Summer means peaches! And they’re good here, but will do they make for good beer? Let’s find out – first up is the Minoh seasonal Kokusan Momo Weizen (国産桃ヴァイツェン – translates to Domestic Peach Weizen), followed by the Michinoku Fukushima Beer Peach Ale.
Minoh Kokusan Momo Weizen (箕面国産桃ヴァイツェン)
Package: 330mL bottle
Pour – Fair amount of carbonation, very light cloudy gold (like apple/peach juice)
Aroma – Lots of banana and wheat with hint of bubble gum
Flavor – Very spicy and spritzy, strange (interesting?) flavor progression that starts wheaty, then goes to a slightly tart peach juice phase, then transitions to a spicy banana finish, some peach on finish, peppery
The Minoh Kokusan Momo Weizen is a summer seasonal, and one of their most popular ones. In fact, when I purchased mine at Deguchiya there was a limit of one per customer! It’s based on their regular weizen, but in addition they take fresh peaches picked on that day, puree them, and then brew the peach weizen.
The peaches they use here are a very particular kind of peach – they are “Arakawa no momo” (あら川の桃) peaches from Wakayama, and grown by Hakki Farm (八旗農園). The term “Arakawa no momo” is actually a term trademarked by a group of producers in Wakayama, and covers a few varieties of white peaches. White peaches in general in Japan are very excellent, and I find them to much more sweet and juicy than their counterparts in the US. Alas, these peaches come with a price – they’re certainly not cheap. They’ll run from at least around 600 yen for good ones, and even about 500 yen each for what they like to call “wake-ari” (訳あり), which is essentially like those irregular clothes you might find on sale at Marshall’s or TJ Maxx. On the plus side, these peaches are good enough to make sushi out of, if you’re into that kind of thing.
Moving on to the beer, it’s certainly an interesting one. The single most prominent aspect of it is its spiciness, which is hard to say whether that’s a good thing or not. It’s spicy at the start, spicy in the middle, and very spicy on the finish. The peach itself manifests itself in a bit of an odd way, where the initial wheat starts to give way to a sudden burst of tart sweetness that isn’t really peach-like and isn’t entirely pleasant, and moves quickly on to a very peppery banana and peach finish that almost burns the throat.
Overall I don’t think it’s a great beer, but I certainly give them credit for trying. Visually it’s a nice beer, with a very appealing peach juice color, a nice shimmering cascade leg effect on swirling, and a pleasing amount of carbonation, but the flavor doesn’t do it for me. Worth trying once at least, but I don’t think I’ll be ordering this one up again anytime soon.

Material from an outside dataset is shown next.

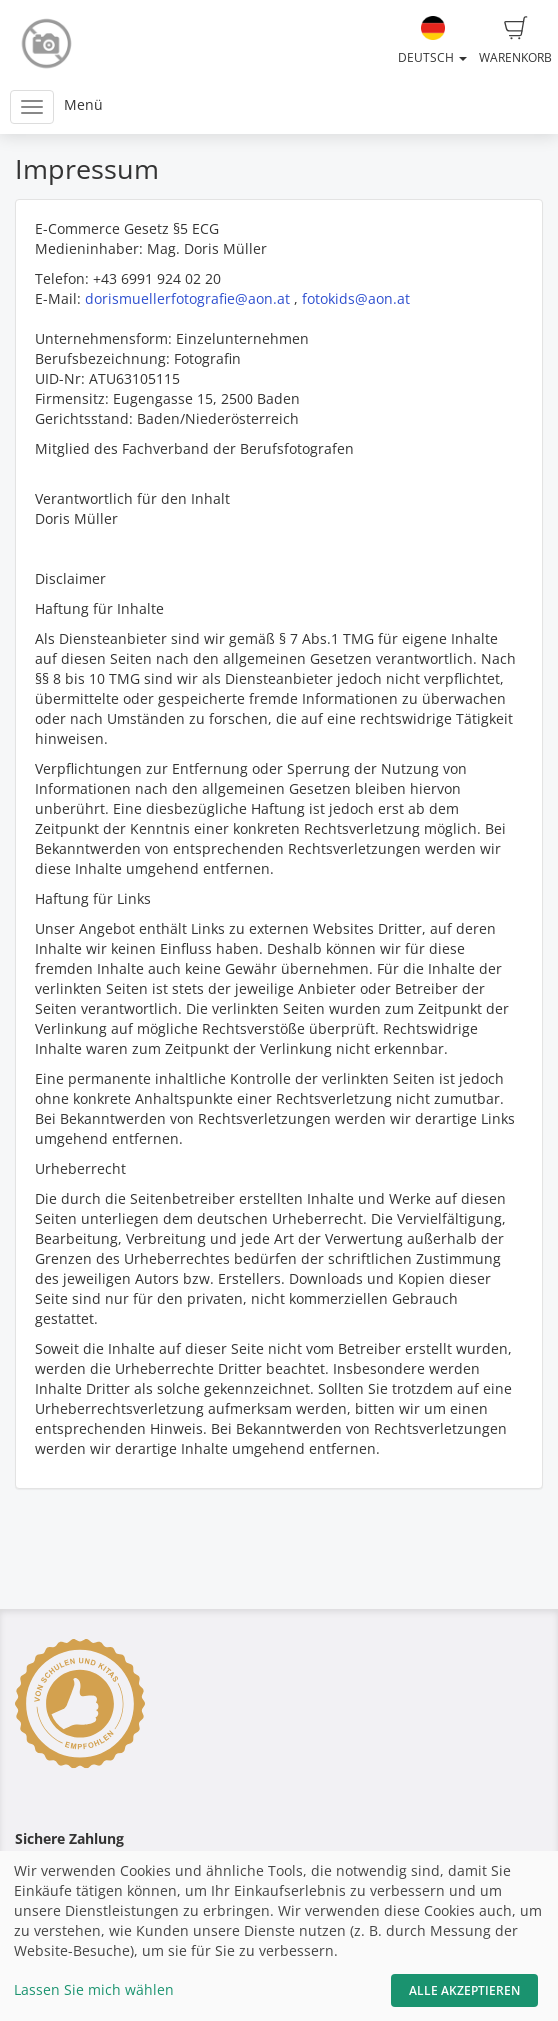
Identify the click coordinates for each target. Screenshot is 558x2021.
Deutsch (432, 41)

Michinoku Fukushima Beer Peach Ale (みちのく福島路ビールピーチエール)
Package: 330mL bottle
Pour – Mild carbonation, cloudy deep gold
Aroma – Medicinal, sugar, caramel
Flavor – Medicine is strong, is that peat???, slight hint of peach near the finish, spicy
Last time we looked another Michinoku Fukushima beer (the Red Ale), so if you’re you’ll find a bit of background on them there. For the Peach Ale, there isn’t a lot of beer-specific information out there besides their product page, which tells you that they use Fukushima peaches in this beer (as we covered in the previous review, they radiation test all of their ingredients if you are concerned about that). Interestingly it appears to be a year-round beer, whereas in real life peaches are only available for a couple of months in the summer here.
With the Peach Ale, we get another odd one – this one is mostly overwhelmed by a medicinal gauze effect, and peat as well. You’d think was a Scotch ale, and while there is a slight sweet and spicy finish it’s hard to detect the peach amidst the medicinal flavors. Definitely not a winner, and certainly not worth the price (620 yen at Le Collier!).
Unfortunately our two peach beers today were not the greatest, but certainly for the curious you may want to give them a shot. The Minoh Kokusan Momo Weizen definitely works better than the Michinoku Fukushima Peach Ale (which is really hard to recommend under any circumstances), but as someone who is not a huge Minoh fan to begin with this beer didn’t really do much to change my opinion of them. I suppose the moral of the story is peaches are great in Japan, peach beers not so much – personally I’d rather save my money for the real thing (although of course we eagerly await new entrants to the arena!).